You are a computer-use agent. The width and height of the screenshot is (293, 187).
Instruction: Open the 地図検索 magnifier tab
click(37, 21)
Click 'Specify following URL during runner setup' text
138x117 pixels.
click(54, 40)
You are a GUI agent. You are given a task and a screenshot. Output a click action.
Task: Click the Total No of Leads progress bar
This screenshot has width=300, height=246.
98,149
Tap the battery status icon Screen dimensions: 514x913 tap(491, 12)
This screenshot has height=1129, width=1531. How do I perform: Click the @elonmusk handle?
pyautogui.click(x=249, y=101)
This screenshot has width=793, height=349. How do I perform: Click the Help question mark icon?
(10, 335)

□ □ □ □ □ □ □

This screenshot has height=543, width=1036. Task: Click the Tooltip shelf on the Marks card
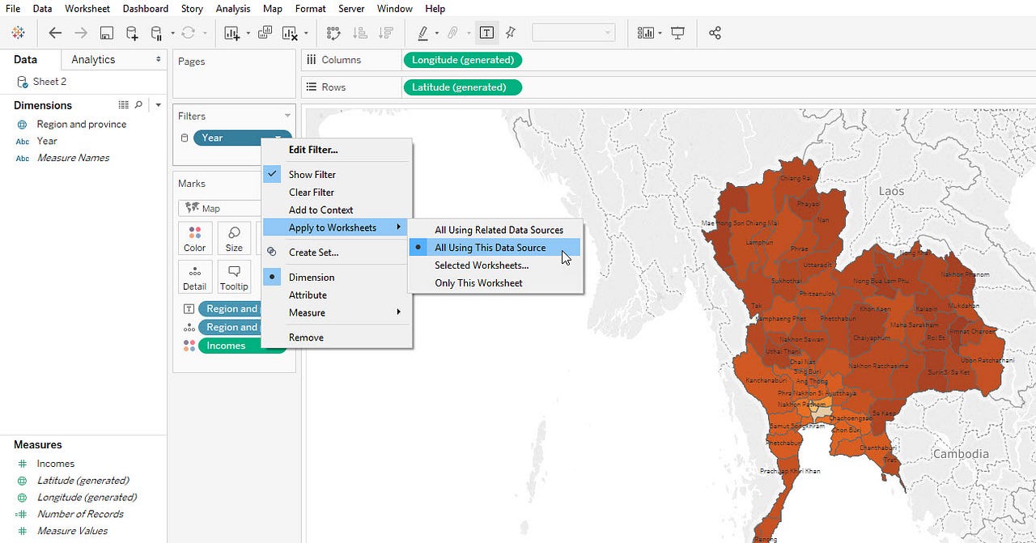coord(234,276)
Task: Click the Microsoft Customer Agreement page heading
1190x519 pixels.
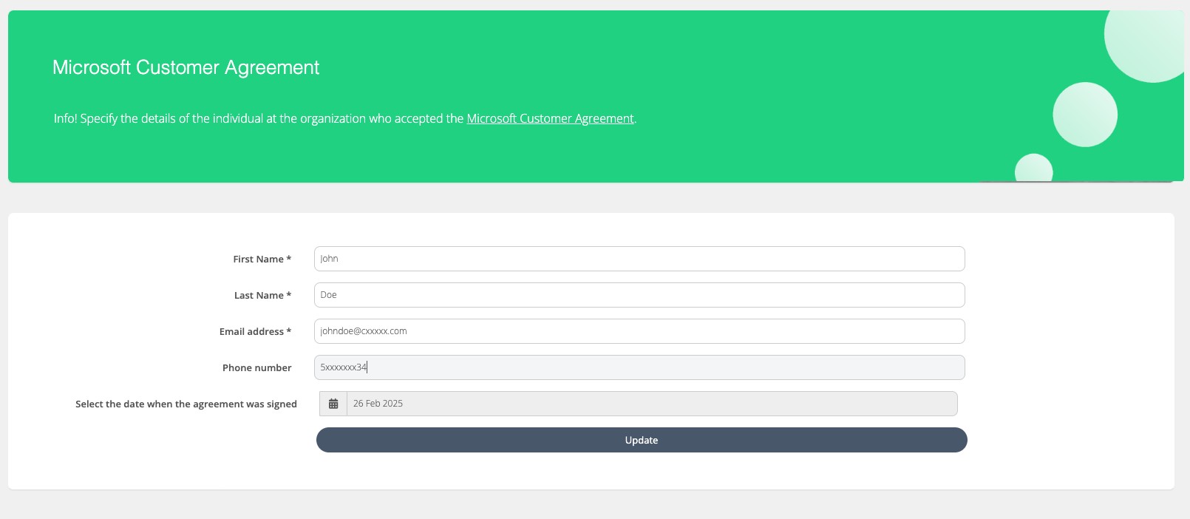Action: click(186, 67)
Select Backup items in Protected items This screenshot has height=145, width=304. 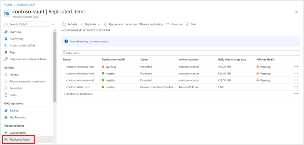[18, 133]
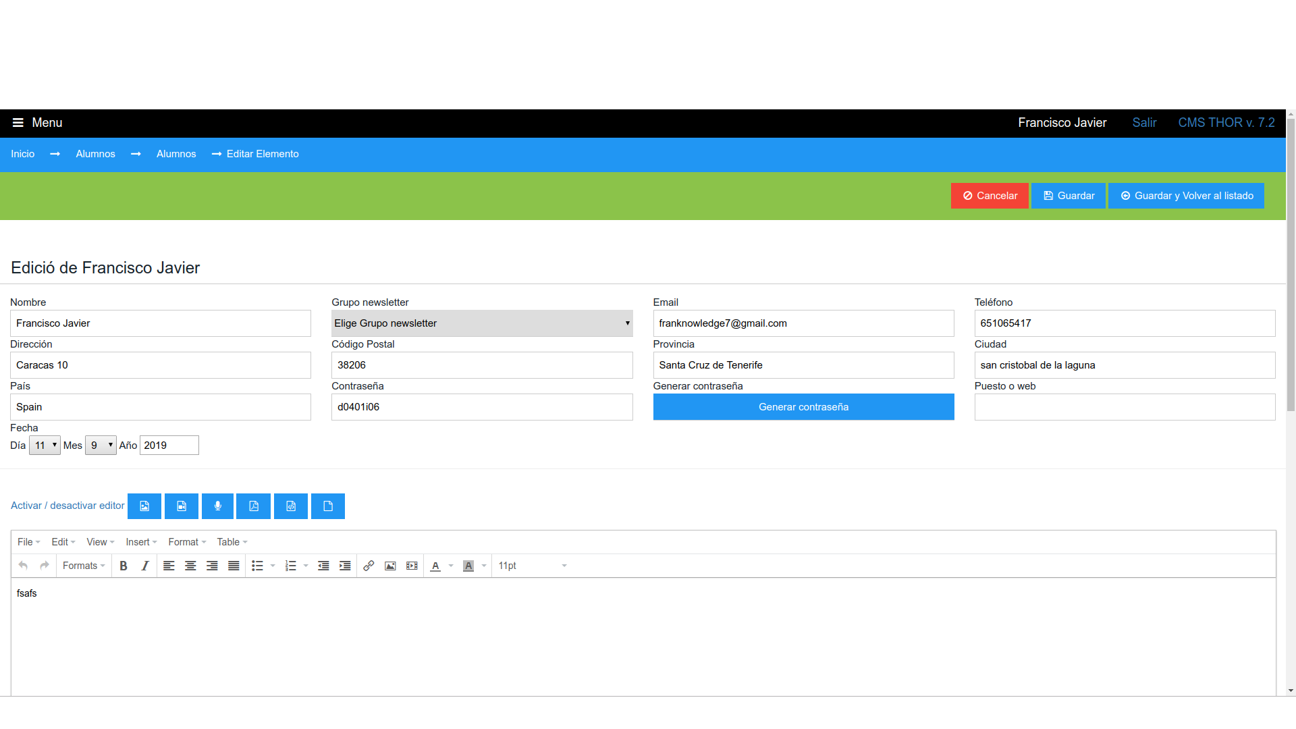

□ □ □ □ □ □ □

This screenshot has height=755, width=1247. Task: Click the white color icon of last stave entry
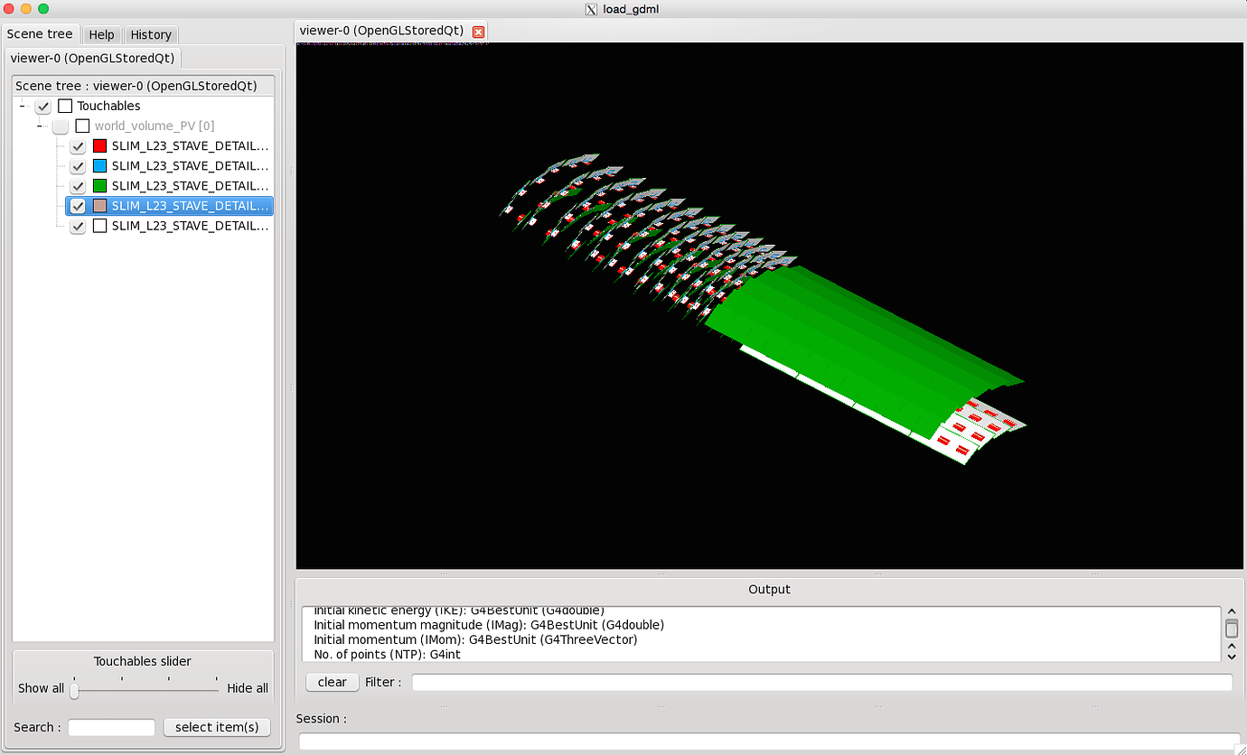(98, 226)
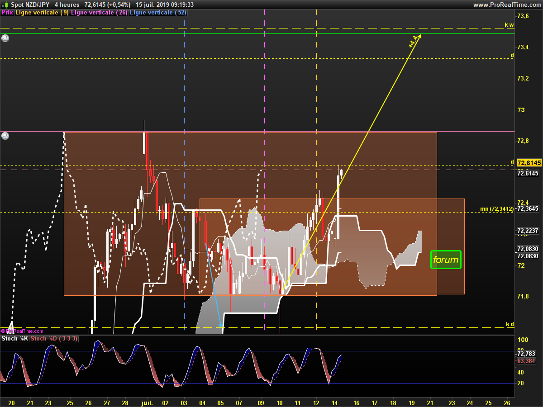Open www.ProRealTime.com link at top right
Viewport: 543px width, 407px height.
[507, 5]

□ □ □ □ □ □ □

**TASK PROMPT:** Find the word "agent" in the entries. Copy each line that holds it.

**ANSWER BELOW:**
You are a computer-use agent. The width and height of the screenshot is (293, 187).
You are a GUI agent. You are given a task and a screenshot. Output a click action.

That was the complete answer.